## Travail demandé
**1)** Ces trois affirmations concordent-elles avec le texte sur le Tircis : (a) le Tircis ressemble à la Piéride du chou ; (b) les ailes postérieures portent trois ocelles pupillés ; (c) le Tircis se nourrit du jus des fruits tombés au sol ? Répondez à chacune par oui ou non, en citant mot pour mot les mots décisifs du texte.
**2)** Recopiez le passage du texte sur le Tircis qui va de « Tircis sur fleur de prunelier » jusqu'à « de soleil ! ».

## Texte source
Le familier Tircis

Tircis sur fleur de Ficaire en bouton / Un jardin dans le Marais poitevin.

Nectar,  jus de fruit et bain de soleil : tout est bon pour le Tircis !  Un des papillons à la fois les plus précoces et tardifs du jardin.

Tircis sur fleur de prunelier (mars 2019)Une marqueterie de taches jaune orangée, plus ou moins rectangulaires, sur fond brun velouté. Le Tircis (Pararge aegeria) ne ressemble à aucun autre papillon au jardin. Il y est quasi omniprésent. Aussi familier que la blanche Piéride du chou. Dès la fin de l’hiver et jusque tard en automne. Pourvu qu’il y est un peu de soleil !

Au revers comme sur la face dorsale, la pointe des ailes antérieures présente un petit ocelle noir pupillé de blanc. La configuration des postérieures est différente. Les taches jaune orangé y forment une large bordure arrière, rehaussée de trois ocelles pupillés, dont un nettement plus petit. Brune, la large plage triangulaire avant est particulièrement velue. Enfin, marbré de brun, avec quelques taches claires, le revers des postérieures participe au mimétisme du Tiircis lorsqu’il veut passer inaperçu parmi les feuilles mortes.

Du Ficaire printanier au lierre de l’automne, son régime éclectique passe aussi par le jus sucré des fruits tombés au sol en fin d’été. Il y côtoie volontiers le Petit mars changeant dont c’est la spécialité. Belle aubaine également quand fraicheur et humidité font éclater les tomates !

Sources :

Tircis sur pomme tombée au sol (octobre 2019)

Dégustation du jus sucré d’une pomme blette tombée au sol en automne.

Et celui d’une tomate cerise éclatée en fin d’été.

Tircis sur fleur de zinnia (octobre 2019)

Novembre 2019. Tircis et zinnia : deux incontournables du jardin.

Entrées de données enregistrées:

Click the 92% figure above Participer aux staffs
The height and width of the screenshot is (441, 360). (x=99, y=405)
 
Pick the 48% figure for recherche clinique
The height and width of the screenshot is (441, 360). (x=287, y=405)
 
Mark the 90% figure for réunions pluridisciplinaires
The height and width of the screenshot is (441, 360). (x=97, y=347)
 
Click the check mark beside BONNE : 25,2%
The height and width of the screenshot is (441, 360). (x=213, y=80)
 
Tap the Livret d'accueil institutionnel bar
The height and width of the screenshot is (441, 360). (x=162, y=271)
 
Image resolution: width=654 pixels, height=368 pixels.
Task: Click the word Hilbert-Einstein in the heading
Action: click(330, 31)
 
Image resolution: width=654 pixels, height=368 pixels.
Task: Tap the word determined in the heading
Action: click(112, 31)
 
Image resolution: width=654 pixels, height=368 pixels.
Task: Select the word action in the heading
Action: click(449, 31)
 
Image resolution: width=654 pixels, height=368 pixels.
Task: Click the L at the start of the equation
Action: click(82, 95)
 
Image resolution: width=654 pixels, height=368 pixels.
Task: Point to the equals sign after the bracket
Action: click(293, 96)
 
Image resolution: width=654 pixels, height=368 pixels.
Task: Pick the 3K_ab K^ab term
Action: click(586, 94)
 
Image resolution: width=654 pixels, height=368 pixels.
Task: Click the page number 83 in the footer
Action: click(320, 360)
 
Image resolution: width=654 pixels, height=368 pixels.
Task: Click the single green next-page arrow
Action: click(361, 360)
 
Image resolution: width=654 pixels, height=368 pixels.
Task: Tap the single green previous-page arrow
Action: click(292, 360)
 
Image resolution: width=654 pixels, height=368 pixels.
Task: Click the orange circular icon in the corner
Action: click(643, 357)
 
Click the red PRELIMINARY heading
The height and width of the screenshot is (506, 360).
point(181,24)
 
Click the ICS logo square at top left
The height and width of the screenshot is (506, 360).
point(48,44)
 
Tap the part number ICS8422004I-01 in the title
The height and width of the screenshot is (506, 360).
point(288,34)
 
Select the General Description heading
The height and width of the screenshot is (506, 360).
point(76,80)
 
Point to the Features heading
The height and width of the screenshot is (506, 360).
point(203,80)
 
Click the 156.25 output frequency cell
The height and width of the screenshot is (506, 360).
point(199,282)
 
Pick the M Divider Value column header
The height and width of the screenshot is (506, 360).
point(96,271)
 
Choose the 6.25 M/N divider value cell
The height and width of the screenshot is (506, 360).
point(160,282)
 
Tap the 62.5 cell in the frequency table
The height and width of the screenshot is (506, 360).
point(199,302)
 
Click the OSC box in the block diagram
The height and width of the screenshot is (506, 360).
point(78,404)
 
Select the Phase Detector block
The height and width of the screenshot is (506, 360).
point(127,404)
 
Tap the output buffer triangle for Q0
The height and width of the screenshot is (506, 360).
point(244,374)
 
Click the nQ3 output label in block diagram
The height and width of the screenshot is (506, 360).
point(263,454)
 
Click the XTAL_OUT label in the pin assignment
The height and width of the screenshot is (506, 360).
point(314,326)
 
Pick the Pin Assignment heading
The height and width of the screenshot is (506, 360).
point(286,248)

## Solutions proposées
**1)**
(a) Non : « Le Tircis (Pararge aegeria) ne ressemble à aucun autre papillon au jardin. »
(b) Oui : « rehaussée de trois ocelles pupillés, dont un nettement plus petit »
(c) Oui : « son régime éclectique passe aussi par le jus sucré des fruits tombés au sol en fin d’été »

**2)**
Tircis sur fleur de prunelier (mars 2019)Une marqueterie de taches jaune orangée, plus ou moins rectangulaires, sur fond brun velouté. Le Tircis (Pararge aegeria) ne ressemble à aucun autre papillon au jardin. Il y est quasi omniprésent. Aussi familier que la blanche Piéride du chou. Dès la fin de l’hiver et jusque tard en automne. Pourvu qu’il y est un peu de soleil !